YOUR ASSIGNMENT ▸
Return each of the entries below precisely as it appears.

Data entries:
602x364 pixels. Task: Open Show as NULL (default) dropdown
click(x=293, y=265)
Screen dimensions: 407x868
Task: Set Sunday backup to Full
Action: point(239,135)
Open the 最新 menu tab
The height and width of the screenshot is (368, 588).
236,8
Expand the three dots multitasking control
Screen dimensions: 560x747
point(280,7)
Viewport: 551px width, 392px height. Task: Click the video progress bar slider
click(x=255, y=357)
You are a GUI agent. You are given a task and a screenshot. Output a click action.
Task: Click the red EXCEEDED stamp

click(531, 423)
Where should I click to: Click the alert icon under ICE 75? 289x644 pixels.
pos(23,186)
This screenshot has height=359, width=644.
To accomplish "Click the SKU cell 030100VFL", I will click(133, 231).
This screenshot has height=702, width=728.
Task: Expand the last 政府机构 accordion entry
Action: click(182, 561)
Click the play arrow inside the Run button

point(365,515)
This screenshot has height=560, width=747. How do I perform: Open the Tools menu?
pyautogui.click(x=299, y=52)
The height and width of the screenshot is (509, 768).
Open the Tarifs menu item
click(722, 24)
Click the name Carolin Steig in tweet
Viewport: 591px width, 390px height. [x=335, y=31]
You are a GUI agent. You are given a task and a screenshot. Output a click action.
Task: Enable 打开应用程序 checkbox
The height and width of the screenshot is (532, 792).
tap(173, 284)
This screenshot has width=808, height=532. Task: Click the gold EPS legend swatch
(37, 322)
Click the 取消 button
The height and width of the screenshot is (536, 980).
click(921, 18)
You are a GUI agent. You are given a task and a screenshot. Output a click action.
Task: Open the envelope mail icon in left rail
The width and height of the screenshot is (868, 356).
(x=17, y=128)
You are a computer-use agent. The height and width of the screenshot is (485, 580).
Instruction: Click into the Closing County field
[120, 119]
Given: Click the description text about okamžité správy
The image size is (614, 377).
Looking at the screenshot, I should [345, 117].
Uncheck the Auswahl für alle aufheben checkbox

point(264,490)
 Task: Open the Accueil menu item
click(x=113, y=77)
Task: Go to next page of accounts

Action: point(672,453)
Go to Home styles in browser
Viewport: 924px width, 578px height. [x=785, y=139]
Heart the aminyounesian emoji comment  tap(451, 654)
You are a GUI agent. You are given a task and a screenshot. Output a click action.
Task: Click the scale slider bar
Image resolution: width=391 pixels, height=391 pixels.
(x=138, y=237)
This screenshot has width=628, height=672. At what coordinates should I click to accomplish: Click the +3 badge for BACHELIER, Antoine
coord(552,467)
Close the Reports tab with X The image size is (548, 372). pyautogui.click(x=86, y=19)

RESULT ▸
602x364 pixels. Task: Open Show as NULL (default) dropdown
click(x=293, y=265)
Screen dimensions: 407x868
Task: Set Sunday backup to Full
Action: point(239,135)
Open the 最新 menu tab
The height and width of the screenshot is (368, 588).
236,8
Expand the three dots multitasking control
Screen dimensions: 560x747
point(280,7)
Viewport: 551px width, 392px height. Task: Click the video progress bar slider
click(x=255, y=357)
You are a GUI agent. You are given a task and a screenshot. Output a click action.
Task: Click the red EXCEEDED stamp

click(531, 423)
Where should I click to: Click the alert icon under ICE 75? 289x644 pixels.
pos(23,186)
This screenshot has height=359, width=644.
To accomplish "Click the SKU cell 030100VFL", I will click(133, 231).
This screenshot has height=702, width=728.
Task: Expand the last 政府机构 accordion entry
Action: click(182, 561)
Click the play arrow inside the Run button

point(365,515)
This screenshot has height=560, width=747. How do I perform: Open the Tools menu?
pyautogui.click(x=299, y=52)
The height and width of the screenshot is (509, 768).
Open the Tarifs menu item
click(722, 24)
Click the name Carolin Steig in tweet
Viewport: 591px width, 390px height. [x=335, y=31]
You are a GUI agent. You are given a task and a screenshot. Output a click action.
Task: Enable 打开应用程序 checkbox
The height and width of the screenshot is (532, 792).
tap(173, 284)
This screenshot has width=808, height=532. Task: Click the gold EPS legend swatch
(37, 322)
Click the 取消 button
The height and width of the screenshot is (536, 980).
click(921, 18)
You are a GUI agent. You are given a task and a screenshot. Output a click action.
Task: Open the envelope mail icon in left rail
The width and height of the screenshot is (868, 356).
(x=17, y=128)
You are a computer-use agent. The height and width of the screenshot is (485, 580).
Instruction: Click into the Closing County field
[120, 119]
Given: Click the description text about okamžité správy
The image size is (614, 377).
Looking at the screenshot, I should [345, 117].
Uncheck the Auswahl für alle aufheben checkbox

point(264,490)
 Task: Open the Accueil menu item
click(x=113, y=77)
Task: Go to next page of accounts

Action: point(672,453)
Go to Home styles in browser
Viewport: 924px width, 578px height. [x=785, y=139]
Heart the aminyounesian emoji comment  tap(451, 654)
You are a GUI agent. You are given a task and a screenshot. Output a click action.
Task: Click the scale slider bar
Image resolution: width=391 pixels, height=391 pixels.
(x=138, y=237)
This screenshot has width=628, height=672. At what coordinates should I click to accomplish: Click the +3 badge for BACHELIER, Antoine
coord(552,467)
Close the Reports tab with X The image size is (548, 372). pyautogui.click(x=86, y=19)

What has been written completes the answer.